UEPA - Universidade do Estado do Pará - Belém — Prova 2024
Um Secretário Municipal de Saúde encaminha ao Estado a solicitação de apoio para aquisição de uma ambulância a fim de viabilizar atendimento à população da zona rural. Como o Estado demorou a responder sobre o financiamento do projeto, o secretário resolve solicitar o apoio diretamente ao Ministério da Saúde (MS). O MS devolve o projeto para o secretário recomendando que o mesmo deva seguir o fluxo estabelecido pelo Ministério. Sobre os encaminhamentos do projeto é correto afirmar que:
Financiamento SUS → aprovação Conselho Municipal de Saúde → encaminhamento CIB.
Projetos de saúde no SUS, como a aquisição de ambulâncias, devem seguir um fluxo hierárquico. A aprovação inicial ocorre no nível municipal (Conselho Municipal de Saúde) e, para recursos estaduais ou federais, o encaminhamento é feito à Comissão Intergestora Bipartite (CIB), que representa os gestores municipais e estaduais.

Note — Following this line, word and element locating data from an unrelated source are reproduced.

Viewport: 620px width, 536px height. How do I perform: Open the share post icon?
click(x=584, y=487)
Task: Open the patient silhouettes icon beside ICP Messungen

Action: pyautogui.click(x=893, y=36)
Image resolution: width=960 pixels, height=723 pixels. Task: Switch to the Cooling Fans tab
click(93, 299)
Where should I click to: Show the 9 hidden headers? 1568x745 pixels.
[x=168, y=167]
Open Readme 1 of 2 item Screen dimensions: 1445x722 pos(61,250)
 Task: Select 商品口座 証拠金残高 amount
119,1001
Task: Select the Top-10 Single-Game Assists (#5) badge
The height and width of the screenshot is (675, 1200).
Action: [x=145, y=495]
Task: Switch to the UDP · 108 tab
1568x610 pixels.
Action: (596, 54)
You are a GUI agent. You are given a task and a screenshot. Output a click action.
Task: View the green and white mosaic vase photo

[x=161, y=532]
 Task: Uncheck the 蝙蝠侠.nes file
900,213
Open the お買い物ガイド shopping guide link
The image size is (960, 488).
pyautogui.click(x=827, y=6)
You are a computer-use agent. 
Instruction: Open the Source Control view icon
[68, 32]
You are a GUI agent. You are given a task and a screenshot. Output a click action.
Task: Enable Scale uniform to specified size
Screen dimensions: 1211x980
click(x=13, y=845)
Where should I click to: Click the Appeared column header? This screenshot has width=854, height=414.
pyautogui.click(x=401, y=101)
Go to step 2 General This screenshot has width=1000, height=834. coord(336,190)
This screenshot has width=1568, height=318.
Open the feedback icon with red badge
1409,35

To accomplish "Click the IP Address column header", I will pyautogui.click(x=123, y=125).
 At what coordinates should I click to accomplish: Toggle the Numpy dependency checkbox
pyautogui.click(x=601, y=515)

O Sistema Único de Saúde (SUS) é regido pelos princípios da descentralização e da hierarquização, o que implica um fluxo específico para a aprovação e financiamento de projetos. A gestão é tripartite, envolvendo as esferas municipal, estadual e federal, cada uma com suas responsabilidades e instâncias de deliberação. Compreender esse fluxo é fundamental para a gestão eficiente dos recursos e a implementação de políticas de saúde. A solicitação de apoio para projetos de saúde, como a aquisição de ambulâncias, inicia-se no nível municipal. O Conselho Municipal de Saúde é a primeira instância a aprovar o projeto, garantindo a participação social e a adequação às necessidades locais. Após essa aprovação, o projeto é encaminhado à Comissão Intergestora Bipartite (CIB), que reúne representantes dos gestores municipais e estaduais, para pactuação e deliberação sobre o financiamento e a operacionalização no âmbito estadual. Somente após a aprovação na CIB, e se necessário, o projeto pode ser encaminhado à Comissão Intergestora Tripartite (CIT), que envolve os três níveis de gestão (municipal, estadual e federal), ou diretamente ao Ministério da Saúde para questões de financiamento federal. A tentativa de pular etapas, como ir diretamente ao MS, é um erro comum que desrespeita o fluxo estabelecido e pode atrasar a aprovação e execução dos projetos.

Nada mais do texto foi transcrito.